ESTRATTO:
Un problema, quello del “Data Center Cooling“, che sta diventando di proporzioni gigantesche, considerando la crescente richiesta di centri di calcolo ed elaborazione dati sempre più potenti in tutto il mondo. Ognuna di queste infrastrutture, infatti, richiede tonnellate di acqua per mantenere costante la temperatura dei computer, rilasciando enormi quantità di calore nelle aree circostanti. Si stima che, ad oggi, i Data Center assorbano il 3% della fornitura globale di elettricità, contribuendo al 2% delle emissioni globali di gas serra.
Se fino a pochi anni fa la tendenza era, quindi, quella di costruire grossi edifici, spesso lontano da centri abitati e con migliaia di computer al loro interno, adesso l’approccio sembra andare nella direzione opposta.

DATI GREZZI:
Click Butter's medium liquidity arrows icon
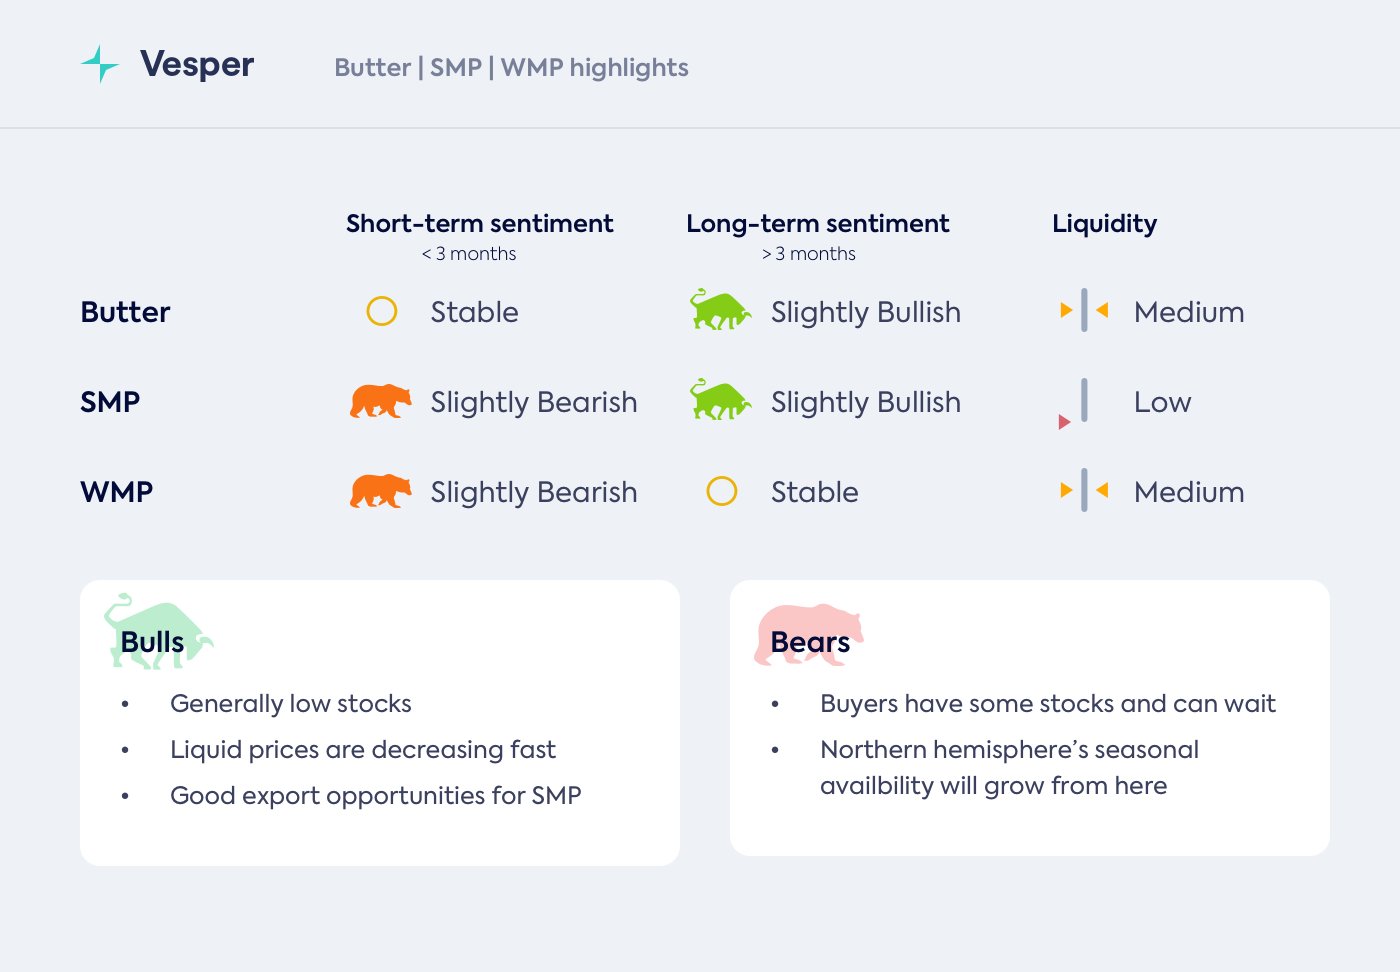 (x=1084, y=310)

I TUOI COMPITI:
a – Traduci in inglese questa frase dell'estratto sul raffreddamento dei data center: "Si stima che, ad oggi, i Data Center assorbano il 3% della fornitura globale di elettricità, contribuendo al 2% delle emissioni globali di gas serra."
b – Rispondi in base all'estratto sul raffreddamento dei data center:
(i) Quale quota della fornitura globale di elettricità assorbono oggi i Data Center, secondo la stima riportata?
(ii) Di cosa ha bisogno ciascuna di queste infrastrutture per mantenere costante la temperatura dei computer?
(iii) Fino a pochi anni fa, dove venivano spesso costruiti i grossi edifici con migliaia di computer?
c – Prosegui l'estratto sul raffreddamento dei data center dopo la sua ultima frase.
Il materiale non serve ai fini del lavoro.

RISPOSTE PER COMPITO:
a – It is estimated that, as of today, Data Centers absorb 3% of the global electricity supply, contributing to 2% of global greenhouse gas emissions.

b –
(i) Il 3%.
(ii) Di tonnellate di acqua.
(iii) Lontano da centri abitati.

c –
“Considerando come sta evolvendo il mondo, presto avremo bisogno di un numero di computer 10 volte superiore a quello attuale, ma la verità è che non possiamo permetterci di costruire 10 volte il numero di Data Center che già abbiamo“, ha sottolineato Bjornsgaard in un’intervista con il quotidiano britannico The Guardian. “La soluzione, quindi, sta nel decentralizzare i Data Center, portandone ‘piccoli pezzetti’ lì dove serve calore”.